The optional professional monitoring add-on is worth mentioning specifically for an aging-in-place setup. Trained agents are available 24 hours a day and can dispatch emergency medical services, fire, or police when an alarm or Personal Emergency fires and the family cannot respond in time. For a parent who lives in a different city from their children, professional monitoring is the backstop that makes the rest of the system work; the family does not have to be the last line of response.
All Surety Home plans are month-to-month with no long-term contract. Families can add the Wellness add-on when they need it and adjust the setup as circumstances change. Pricing for current plans and the Wellness add-on lives on the Surety Home aging-in-place page.
Frequently Asked Questions
What is the difference between Alarm.com Wellness and a medical alert pendant? A medical alert pendant fires only when the wearer presses it. Alarm.com Wellness also monitors activity passively, so silent emergencies (falls where the wearer cannot reach a button, missed routines, prolonged inactivity) get caught. Pendants on the Alarm.com system fire Personal Emergency alerts through the same platform that handles the passive monitoring. Used together, they cover both the reactive case (the button press) and the passive case (the absence of expected activity).
Does Wellness monitoring require cameras inside the home? No. The Wellness add-on uses motion sensors, contact sensors, and optional bed and chair sensors to track activity patterns. Family members do not see camera footage from private spaces as part of Wellness. Cameras can be added optionally in common areas like the living room or kitchen, with access scoped to whichever household members the family agrees on.
Does the Safety Button work if my parent is not at home? Yes. The Alarm.com Safety Button is GPS-based and works anywhere in the United States where the phone has cellular service. It is not tied to the home’s security system. It covers a parent at a doctor’s office, on a walk, in a grocery store parking lot, or anywhere else they go.
What happens if my parent falls and cannot press a button? Two things help here. First, the Up and About notification fires after an unusual period of inactivity, even without any button press.
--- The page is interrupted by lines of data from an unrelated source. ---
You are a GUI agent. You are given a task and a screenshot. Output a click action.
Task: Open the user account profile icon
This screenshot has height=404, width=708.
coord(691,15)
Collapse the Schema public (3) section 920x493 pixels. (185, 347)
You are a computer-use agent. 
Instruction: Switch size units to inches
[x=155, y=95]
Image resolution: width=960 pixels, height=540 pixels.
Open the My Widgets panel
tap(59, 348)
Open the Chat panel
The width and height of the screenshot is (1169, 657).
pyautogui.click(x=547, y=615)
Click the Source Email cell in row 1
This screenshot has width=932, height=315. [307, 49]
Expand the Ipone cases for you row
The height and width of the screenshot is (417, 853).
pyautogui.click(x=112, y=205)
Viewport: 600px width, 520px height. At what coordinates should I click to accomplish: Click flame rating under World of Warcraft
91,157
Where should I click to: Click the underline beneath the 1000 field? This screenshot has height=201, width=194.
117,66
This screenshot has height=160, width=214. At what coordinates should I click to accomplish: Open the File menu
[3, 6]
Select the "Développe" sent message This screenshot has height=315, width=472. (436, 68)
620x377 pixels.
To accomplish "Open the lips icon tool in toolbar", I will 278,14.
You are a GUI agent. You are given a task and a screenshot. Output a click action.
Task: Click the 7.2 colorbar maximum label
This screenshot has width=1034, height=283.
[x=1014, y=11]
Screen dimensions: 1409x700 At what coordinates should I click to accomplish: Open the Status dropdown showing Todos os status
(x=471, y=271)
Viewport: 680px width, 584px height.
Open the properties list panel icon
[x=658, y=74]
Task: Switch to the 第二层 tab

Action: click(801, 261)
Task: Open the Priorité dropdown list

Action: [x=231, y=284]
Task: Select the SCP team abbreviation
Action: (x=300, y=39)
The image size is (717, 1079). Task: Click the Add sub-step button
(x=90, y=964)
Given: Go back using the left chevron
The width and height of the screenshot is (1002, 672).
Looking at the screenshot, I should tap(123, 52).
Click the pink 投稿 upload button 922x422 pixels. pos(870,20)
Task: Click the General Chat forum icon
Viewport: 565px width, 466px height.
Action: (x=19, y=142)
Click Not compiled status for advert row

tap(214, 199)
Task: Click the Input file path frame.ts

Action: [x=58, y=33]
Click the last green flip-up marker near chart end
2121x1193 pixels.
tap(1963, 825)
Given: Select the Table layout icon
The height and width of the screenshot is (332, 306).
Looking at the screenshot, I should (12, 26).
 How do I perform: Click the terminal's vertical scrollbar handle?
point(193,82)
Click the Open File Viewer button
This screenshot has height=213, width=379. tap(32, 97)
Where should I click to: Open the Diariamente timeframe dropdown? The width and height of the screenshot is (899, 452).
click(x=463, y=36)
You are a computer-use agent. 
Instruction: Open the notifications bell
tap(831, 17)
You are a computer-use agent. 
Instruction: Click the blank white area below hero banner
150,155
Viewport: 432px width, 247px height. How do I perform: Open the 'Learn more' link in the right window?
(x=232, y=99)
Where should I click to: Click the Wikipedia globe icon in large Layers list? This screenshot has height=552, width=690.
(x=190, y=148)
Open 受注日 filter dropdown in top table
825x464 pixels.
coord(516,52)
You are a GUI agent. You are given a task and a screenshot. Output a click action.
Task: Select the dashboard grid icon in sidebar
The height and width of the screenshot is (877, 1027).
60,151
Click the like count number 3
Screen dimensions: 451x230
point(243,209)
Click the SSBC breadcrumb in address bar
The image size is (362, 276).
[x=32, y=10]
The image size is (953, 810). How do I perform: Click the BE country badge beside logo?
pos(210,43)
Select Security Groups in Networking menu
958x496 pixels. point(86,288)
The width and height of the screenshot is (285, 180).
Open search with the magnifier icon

Second, Alarm.com supports fall-detection wearable pendants that automatically trigger a Personal Emergency alert when a fall is sensed. Contact Surety Home to confirm currently supported fall-detection devices.
Can multiple family members get the same wellness alerts? Yes. Alarm.com notifications are configurable with multiple recipients. Both adult children, a nearby neighbor, and a sibling in another state can all receive the same Up and About alert, and each can configure their own notification preferences for time of day and channel.
How much does Alarm.com Wellness cost through Surety Home? Surety Home publishes transparent pricing with no hidden fees. The Wellness add-on is available on top of a base residential security plan. Current plan and pricing details live on the aging-in-place page. All plans are month-to-month with no long-term contract.